Прекратив заискивать перед Лешей, я почти перестал и подавать поводы в чем-то меня уличать – ему оставалось лишь собирать тройной урожай с кухонной дребедени. “Крышку надо снять”, – с безнадежной улыбкой втолковывал он мне, если я не в тот же миг реагировал на крик: “Уходит, уходит!” (молоко из кастрюли).
Как-то уже весной молодые мужики из нашего двора, разрезвившись, начали состязаться, кто дальше прыгнет, и Лешины босые пятки оставили самые далекие лунки среди первой травы. “Ты хоть ботинки сними”, – с усталым состраданием посоветовал он мне, указывая на мои туристские бутсы за червонец. Я почти не разбегаясь (рывок на последних пяти-шести шагах) махнул на метр дальше – Леша и поныне, желая сказать мне приятное, напоминает, что я обскакал его на ступню.

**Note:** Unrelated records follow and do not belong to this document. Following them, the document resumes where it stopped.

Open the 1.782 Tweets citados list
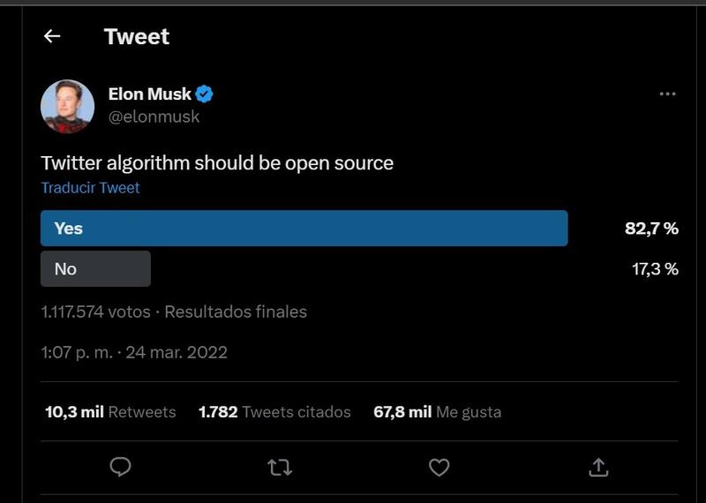This screenshot has height=503, width=706. pyautogui.click(x=274, y=412)
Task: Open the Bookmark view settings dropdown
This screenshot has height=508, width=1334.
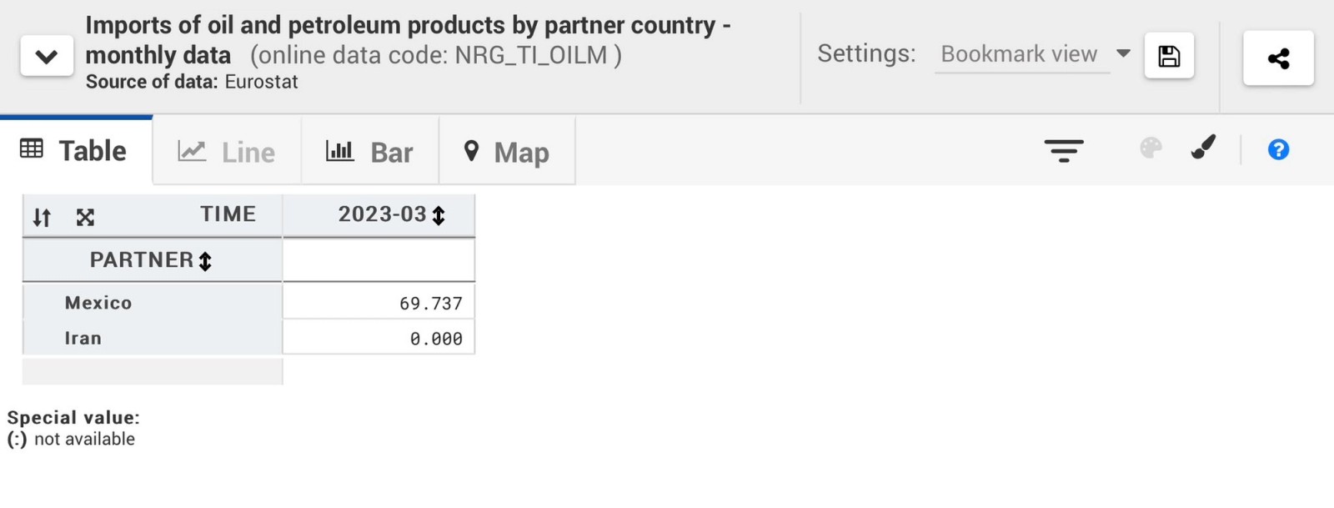Action: pos(1034,54)
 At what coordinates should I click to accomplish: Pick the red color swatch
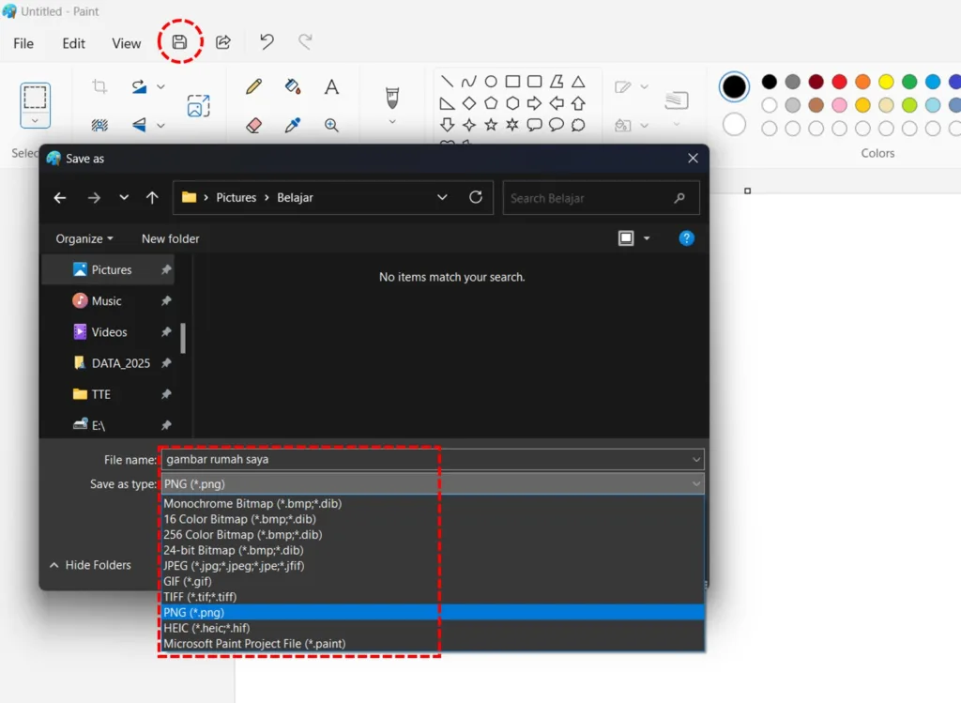(839, 82)
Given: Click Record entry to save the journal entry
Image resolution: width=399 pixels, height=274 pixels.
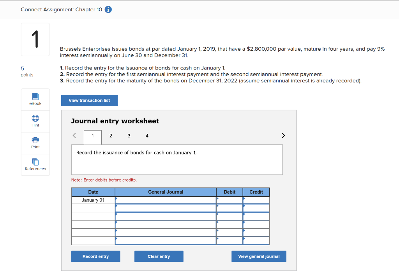Looking at the screenshot, I should coord(95,256).
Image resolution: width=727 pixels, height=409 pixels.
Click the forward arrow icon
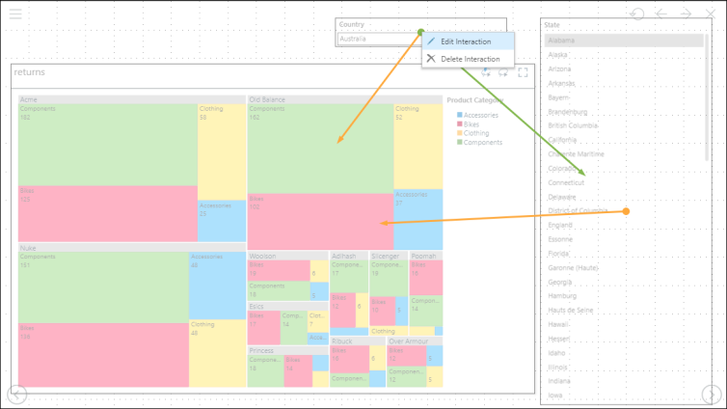point(687,14)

Я и дочке читал перед сном, не поднимая забрала.
Все неопрятнее погрязая в служебных и бытовых реальностях, внутри я становился все подобраннее и упрямей: в половине седьмого (полминуты на портянки) я выбегал раскидывать снег до шоссе (чтобы не ходить весь день с мокрыми ногами), а потом снегом и растирался; в метро, в очередях немедленно утыкал себя носом либо в какую-нибудь задачу, либо даже в презираемые мною прежде слова Мишкиного английского – ибо, отпуская душу по старой привычке повитать в М-облаках, я обнаруживал ее перебирающей картофельную кожуру и луковую шелуху в мусорном баке. Мне приходилось безостановочно гнать ее от дела к делу, чтобы она не зарылась в помойку безвозвратно.